Note: The Policy Builder replaces the old method of creating CI/CD scan policies in Container Security.

Container Security policy defines events that are noteworthy in the network. When an event occurs that meets the conditions outlined in a policy, Container Security logs the event and sends alerts or blocks deployments in accordance with the policy definition.

To create a policy in Container Security:

  1. In the left navigation, click Policies.

    The Policies page appears, which displays a list of your policies.

  2. At the top of the table, click Add Policy.

    The Policy Builder page appears.

  3. In the Details section, configure the policy category, name, and description.

    1. In the Category drop-down, select the policy category:

      • CI/CD - detect security and quality issues in the build pipeline.

      • Kubernetes - detect misconfigurations and vulnerabilities in Kubernetes clusters.

    2. In the Name box, type a name for the policy.

    3. (Optional) In the Description box, type a description for the policy.

    4. Click Next.

  4. In the Definition section, select how Container Security will enforce the policy, and create a query to define the policy conditions.

    1. In the Action section, select the action that occurs when an event meets the policy conditions:

      • Block Deployment - if an image meets the policy conditions, Container Security blocks the deployment.

        -or-

      • Alert - if an image meets the policy conditions, Container Security sends a notification about the image.

      Note: Policy failures will list the events that met the policy conditions. Policy successes will list the events that did not meet the policy conditions, and were therefore successful.

    2. In the Rule 1 box, type a query or build a query using the drop-down to select filters, operators, and values.

    3. (Optional) To add another query to the policy, click Add Rule.

      The And/Or buttons and Rule 2 box appear.

      • Click And or Or to define how the policy uses the rules

      • In the Rule 2 box, define a second rule.

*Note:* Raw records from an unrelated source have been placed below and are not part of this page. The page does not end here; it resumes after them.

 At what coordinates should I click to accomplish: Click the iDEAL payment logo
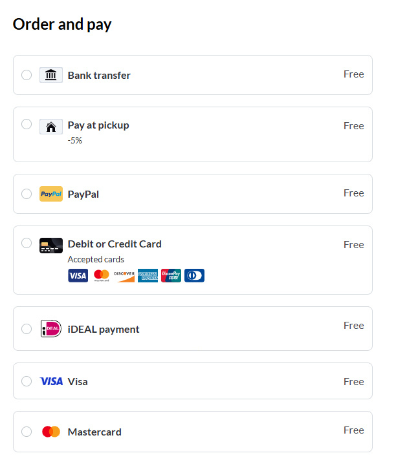[x=51, y=329]
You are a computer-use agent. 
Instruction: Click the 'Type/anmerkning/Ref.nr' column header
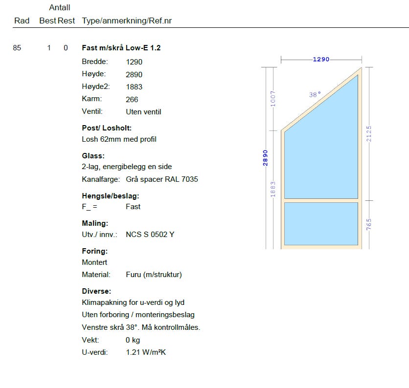click(x=127, y=21)
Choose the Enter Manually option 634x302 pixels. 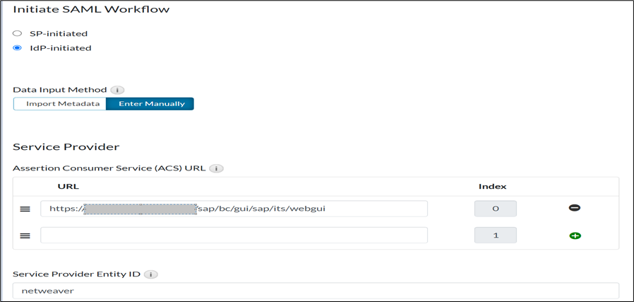point(150,104)
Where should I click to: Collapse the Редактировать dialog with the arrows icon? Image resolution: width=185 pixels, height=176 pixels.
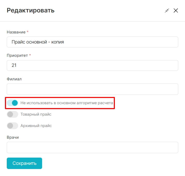(x=167, y=11)
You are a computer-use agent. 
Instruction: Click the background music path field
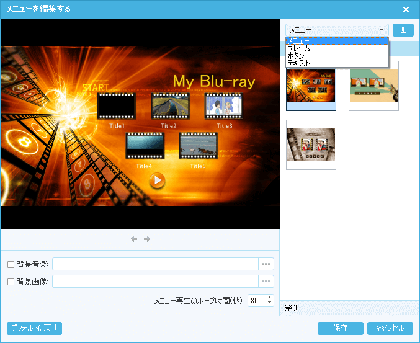pyautogui.click(x=155, y=264)
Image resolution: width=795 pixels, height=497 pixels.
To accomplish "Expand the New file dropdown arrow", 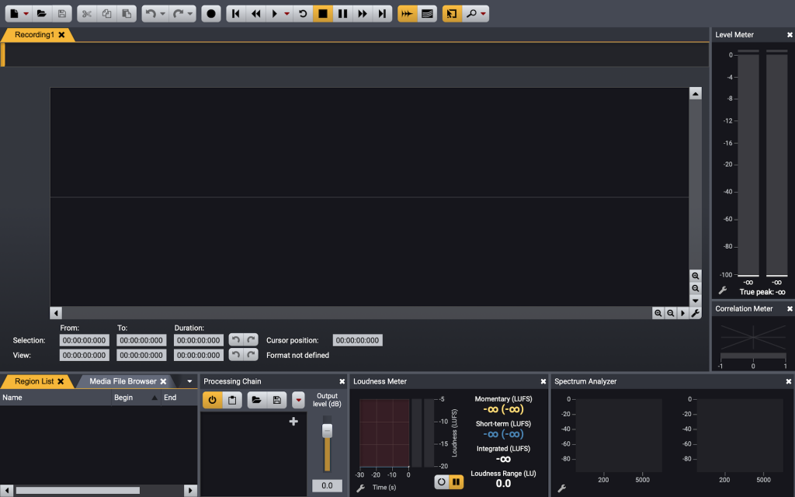I will coord(26,14).
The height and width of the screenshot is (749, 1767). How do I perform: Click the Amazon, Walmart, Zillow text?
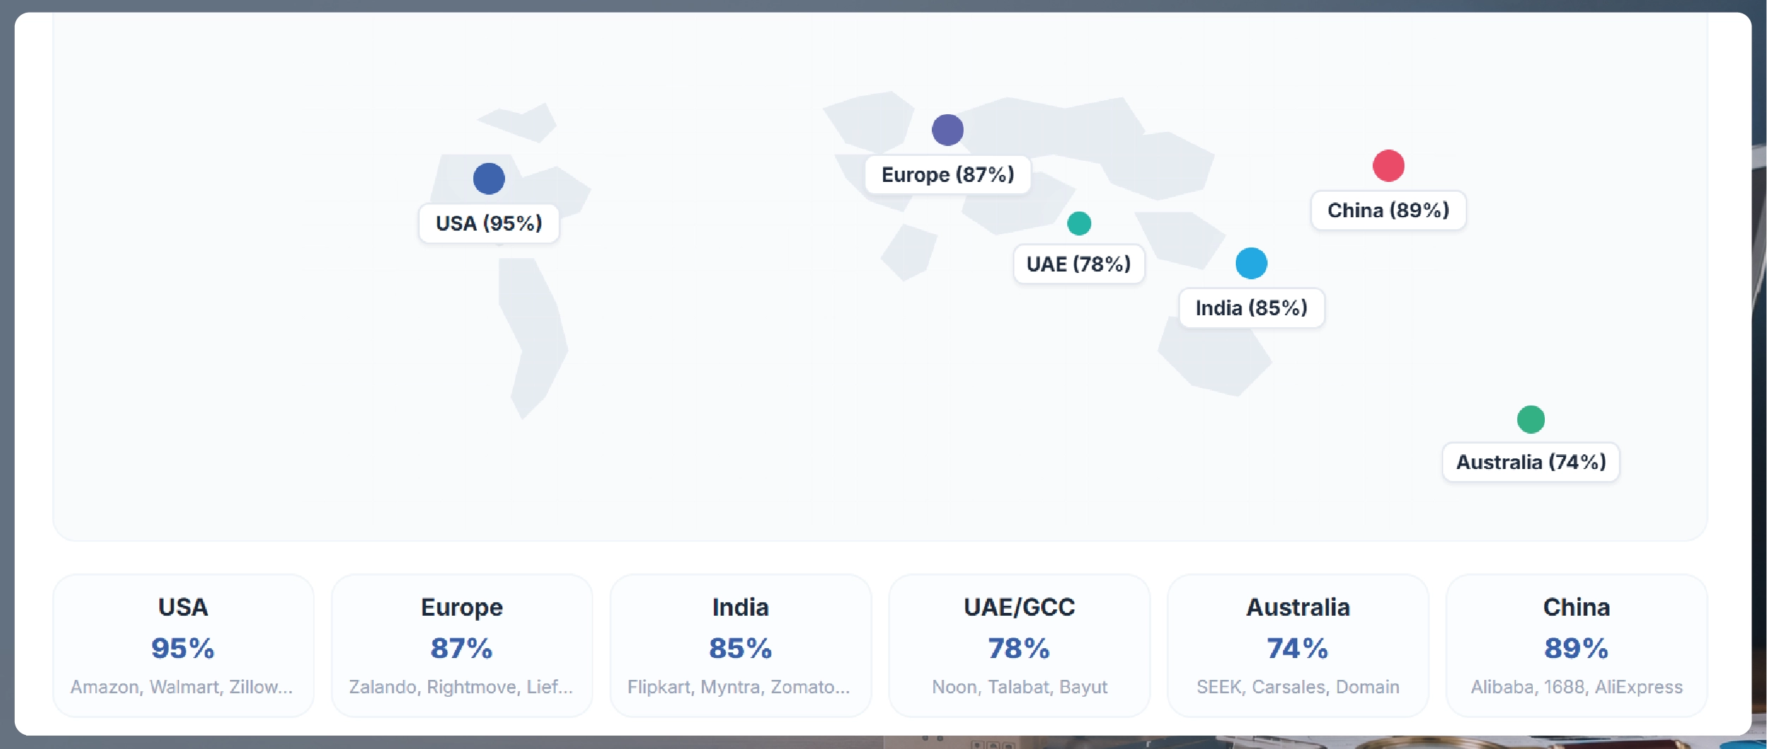tap(181, 687)
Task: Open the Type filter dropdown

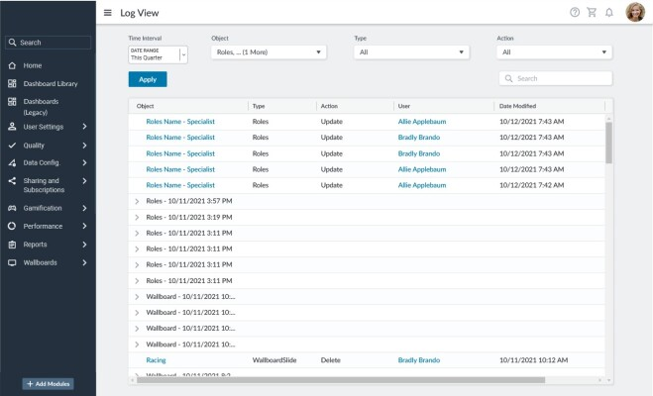Action: 411,51
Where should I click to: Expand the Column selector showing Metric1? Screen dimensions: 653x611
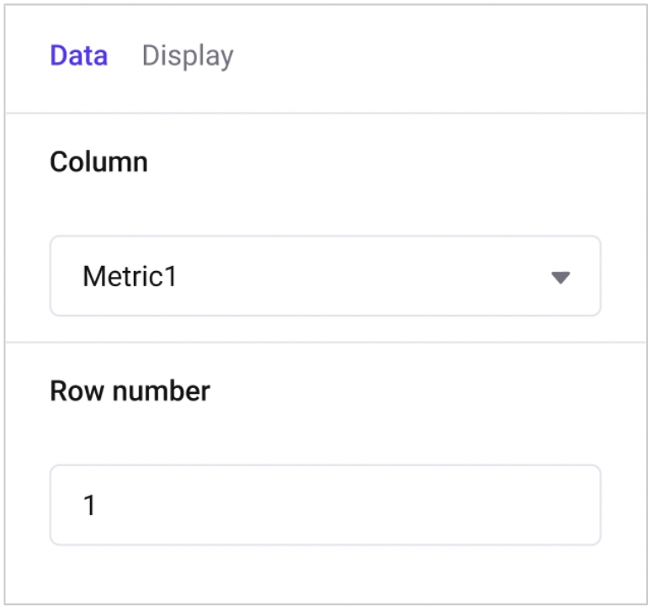click(325, 276)
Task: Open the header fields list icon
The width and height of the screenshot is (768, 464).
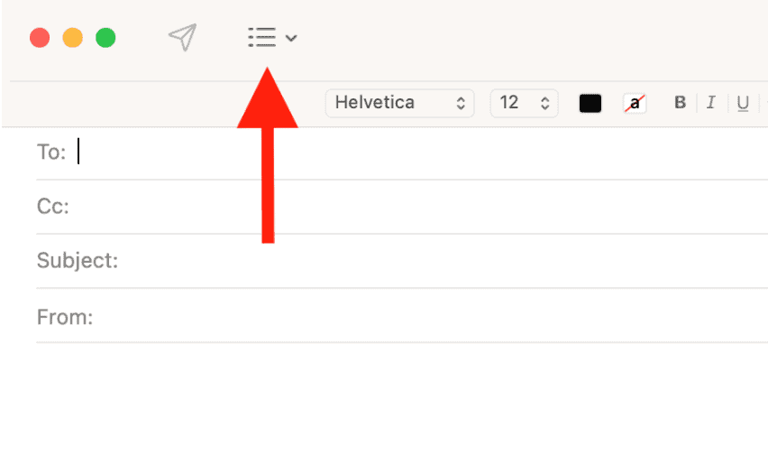Action: click(261, 37)
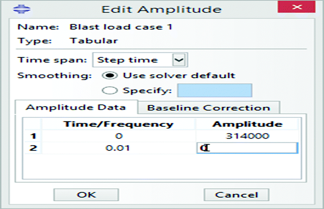Viewport: 324px width, 209px height.
Task: Click the OK button
Action: 86,195
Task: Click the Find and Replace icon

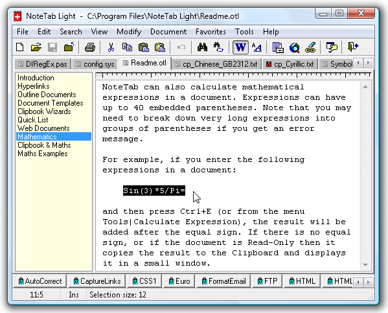Action: pyautogui.click(x=218, y=47)
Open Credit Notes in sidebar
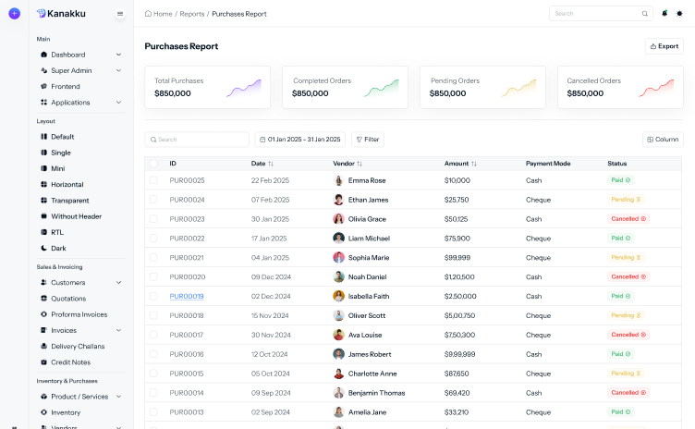 click(x=72, y=362)
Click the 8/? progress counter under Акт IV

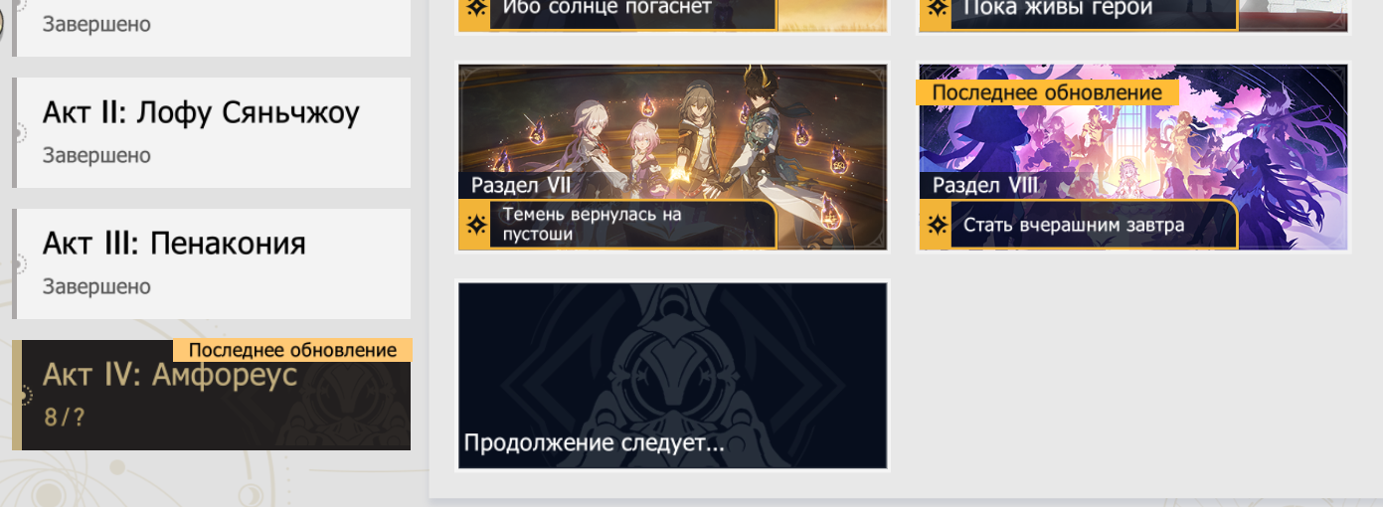[x=65, y=417]
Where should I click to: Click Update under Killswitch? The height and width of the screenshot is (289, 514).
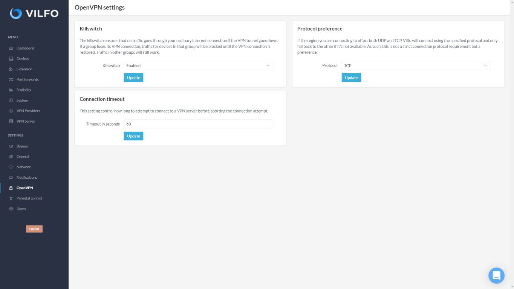pyautogui.click(x=133, y=78)
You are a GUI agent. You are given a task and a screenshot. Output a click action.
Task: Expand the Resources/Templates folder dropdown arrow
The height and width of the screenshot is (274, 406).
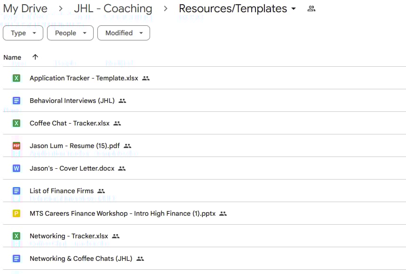click(294, 8)
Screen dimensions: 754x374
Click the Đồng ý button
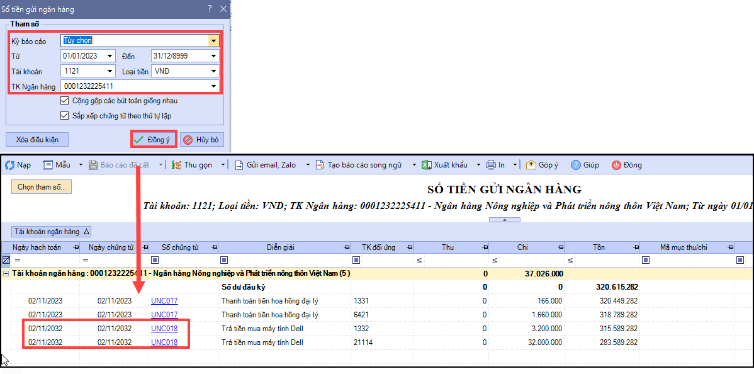click(153, 140)
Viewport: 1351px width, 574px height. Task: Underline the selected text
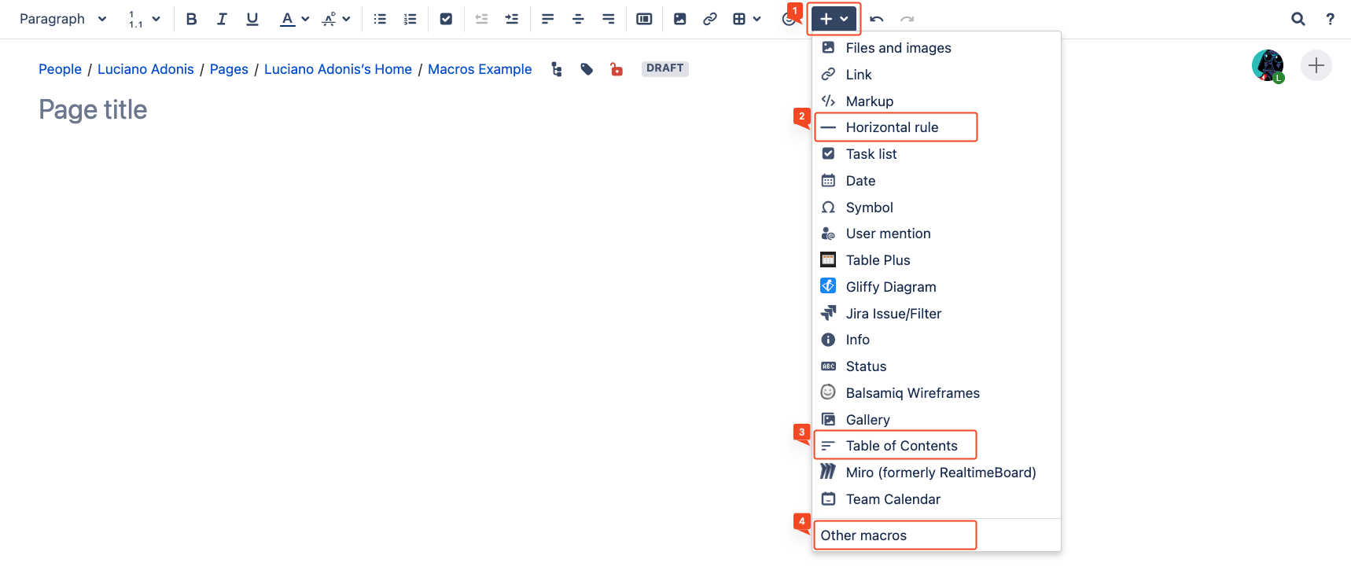[252, 19]
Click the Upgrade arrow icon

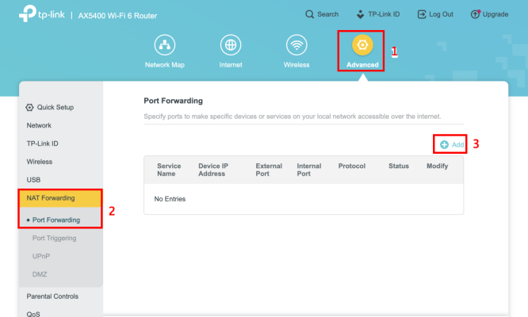coord(475,14)
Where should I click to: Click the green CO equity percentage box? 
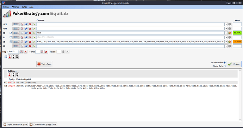coord(237,33)
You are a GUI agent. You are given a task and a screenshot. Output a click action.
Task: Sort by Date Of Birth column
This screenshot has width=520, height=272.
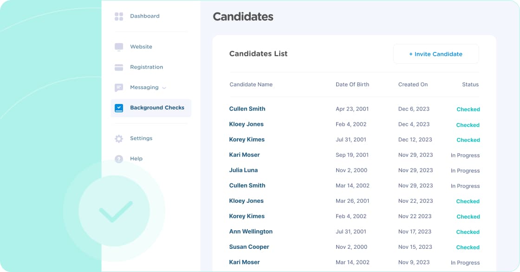coord(352,84)
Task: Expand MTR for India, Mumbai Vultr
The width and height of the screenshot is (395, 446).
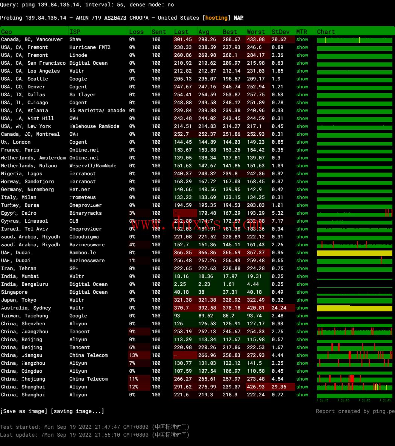Action: (x=302, y=276)
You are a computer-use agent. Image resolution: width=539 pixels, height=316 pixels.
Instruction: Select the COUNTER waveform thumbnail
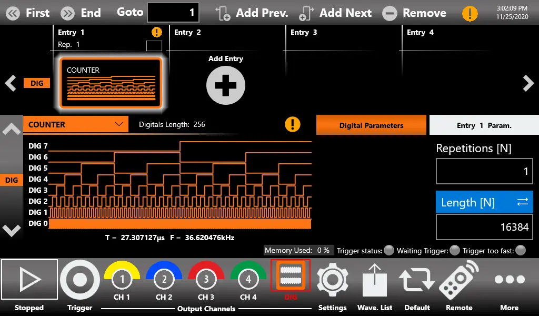pos(111,83)
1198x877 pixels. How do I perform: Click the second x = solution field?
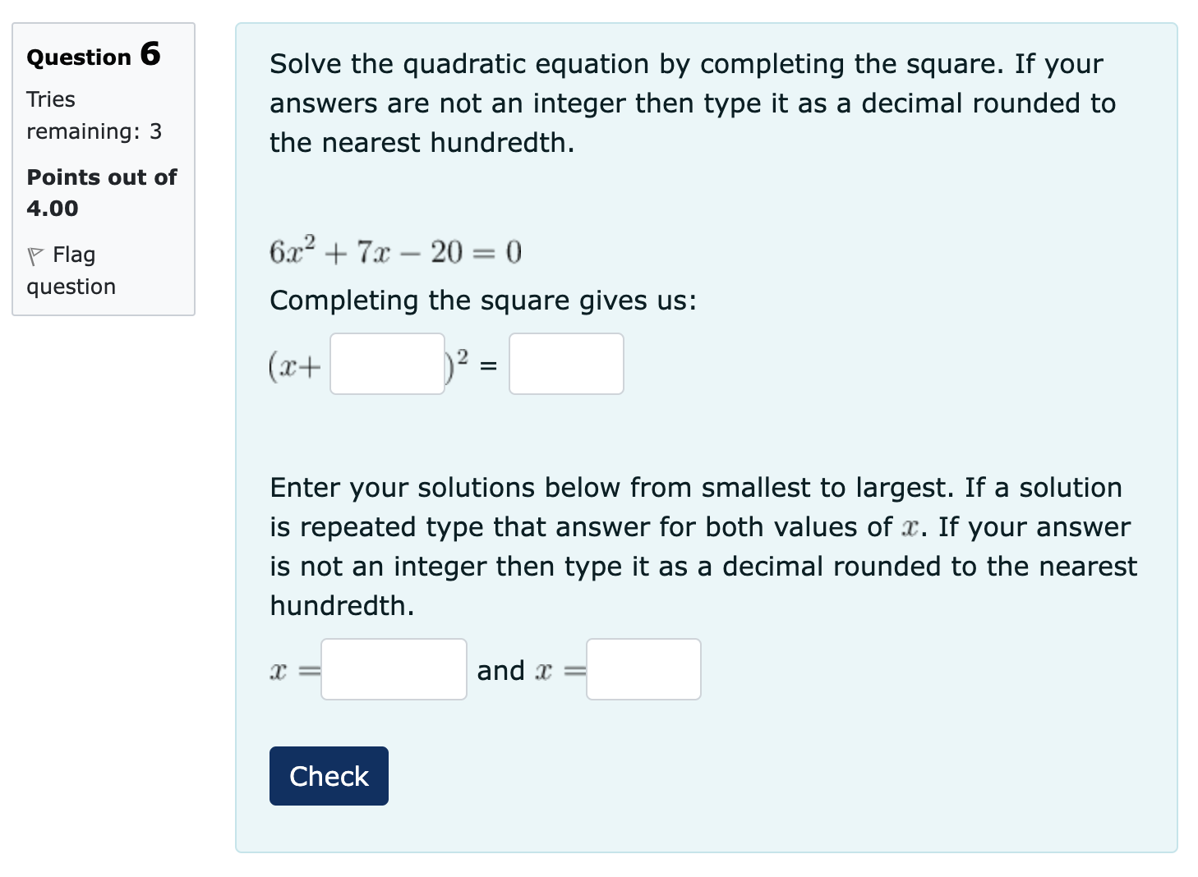pos(643,669)
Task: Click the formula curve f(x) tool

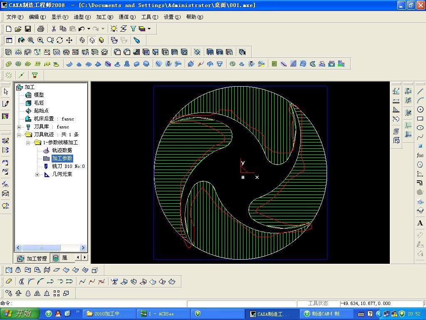Action: point(420,155)
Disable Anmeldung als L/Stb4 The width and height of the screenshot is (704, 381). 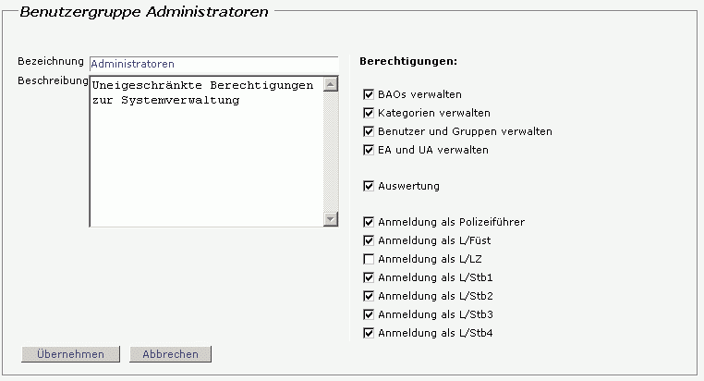(370, 333)
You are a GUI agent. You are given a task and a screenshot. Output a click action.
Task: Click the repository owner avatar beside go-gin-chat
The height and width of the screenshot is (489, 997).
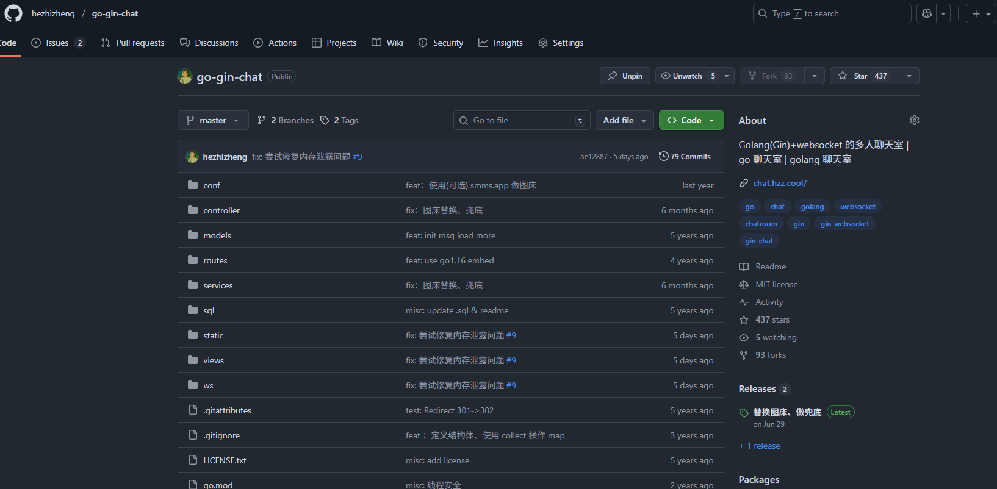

      • Click Add Rule to add as many rules as desired.

      • To delete a rule, click the button to the right of the rule. Each policy must have at least one rule.

    4. Click Next.

  5. In the Scope section, select the pipeline or cluster for the policy.

    1. Enable the Activate upon completion setting to XYZ.

    2. Depending on the Category you chose in the Details section, define the pipeline or cluster for the policy scope:

      • CI/CD category

        • In the Pipeline Type drop-down, select the type of pipeline to which the policy applies (for example, Jenkins or Azure DevOps).

        • In the Pipeline Name drop-down select the pipeline for the policy.

        • (Optional) to add more pipelines, click Add Pipeline.

        • (Optional) To delete a pipeline from the policy, click the button to the right of the Pipeline Type box. Each CI/CD policy must specify at least one pipeline.

      • Kubernetes category

        • In the Cluster drop-down, select one or more clusters for the policy.

        • (Optional) To delete a cluster from the policy, click the X button to the right of the cluster name.

        • (Optional) To delete all clusters from the policy, click the X button on the right side of the Cluster drop-down.

  6. Click Save.

    The Policies page appears, and the new policy appears in the table. By default, the policy is Inactive.